Your answer must be every line of the data below that holds the string "will", copied exactly.

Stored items
=== Section Start ===
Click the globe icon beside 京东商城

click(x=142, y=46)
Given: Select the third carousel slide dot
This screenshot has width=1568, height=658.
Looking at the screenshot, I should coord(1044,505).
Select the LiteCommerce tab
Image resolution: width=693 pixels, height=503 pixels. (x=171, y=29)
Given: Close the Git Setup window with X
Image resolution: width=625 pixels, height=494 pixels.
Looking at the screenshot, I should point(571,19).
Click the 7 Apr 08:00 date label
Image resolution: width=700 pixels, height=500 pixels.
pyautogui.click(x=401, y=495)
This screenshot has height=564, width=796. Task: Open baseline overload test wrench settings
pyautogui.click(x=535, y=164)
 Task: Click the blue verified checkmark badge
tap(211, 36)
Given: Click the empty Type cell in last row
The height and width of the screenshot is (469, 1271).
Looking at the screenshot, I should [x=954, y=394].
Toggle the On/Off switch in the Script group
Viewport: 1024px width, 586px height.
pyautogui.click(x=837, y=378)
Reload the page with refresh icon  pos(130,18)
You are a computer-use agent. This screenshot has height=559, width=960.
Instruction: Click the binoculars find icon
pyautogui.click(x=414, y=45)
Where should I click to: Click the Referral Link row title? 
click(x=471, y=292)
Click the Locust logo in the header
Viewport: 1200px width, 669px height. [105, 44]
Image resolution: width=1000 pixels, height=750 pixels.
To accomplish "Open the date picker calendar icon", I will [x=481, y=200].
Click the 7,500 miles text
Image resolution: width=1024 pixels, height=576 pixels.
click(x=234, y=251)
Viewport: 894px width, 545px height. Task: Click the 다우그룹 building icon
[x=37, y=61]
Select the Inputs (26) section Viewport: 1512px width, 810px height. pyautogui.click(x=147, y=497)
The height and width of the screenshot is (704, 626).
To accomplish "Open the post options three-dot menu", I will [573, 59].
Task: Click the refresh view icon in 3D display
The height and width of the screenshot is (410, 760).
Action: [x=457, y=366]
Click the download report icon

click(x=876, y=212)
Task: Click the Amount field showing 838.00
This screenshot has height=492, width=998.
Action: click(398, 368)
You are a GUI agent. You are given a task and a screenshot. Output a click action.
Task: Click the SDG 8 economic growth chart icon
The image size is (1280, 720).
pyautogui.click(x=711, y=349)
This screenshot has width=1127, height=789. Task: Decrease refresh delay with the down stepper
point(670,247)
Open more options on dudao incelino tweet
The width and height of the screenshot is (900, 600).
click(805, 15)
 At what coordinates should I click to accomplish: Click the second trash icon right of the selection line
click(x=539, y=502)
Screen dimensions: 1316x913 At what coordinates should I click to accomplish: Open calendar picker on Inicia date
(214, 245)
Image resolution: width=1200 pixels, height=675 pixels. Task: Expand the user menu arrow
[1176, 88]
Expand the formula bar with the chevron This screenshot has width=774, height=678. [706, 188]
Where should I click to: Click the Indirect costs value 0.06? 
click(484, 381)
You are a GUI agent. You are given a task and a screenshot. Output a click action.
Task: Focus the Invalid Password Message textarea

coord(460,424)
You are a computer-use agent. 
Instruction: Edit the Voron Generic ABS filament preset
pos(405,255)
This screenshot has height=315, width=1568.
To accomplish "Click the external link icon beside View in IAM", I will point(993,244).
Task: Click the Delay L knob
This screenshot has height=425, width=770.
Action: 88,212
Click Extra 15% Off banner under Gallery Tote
=== Section End ===
* SOLUTION TO THE EXERCISE *
To accomplish "Open the date picker calendar icon", I will [x=481, y=200].
To accomplish "Open the post options three-dot menu", I will [573, 59].
To accomplish "Click the external link icon beside View in IAM", I will point(993,244).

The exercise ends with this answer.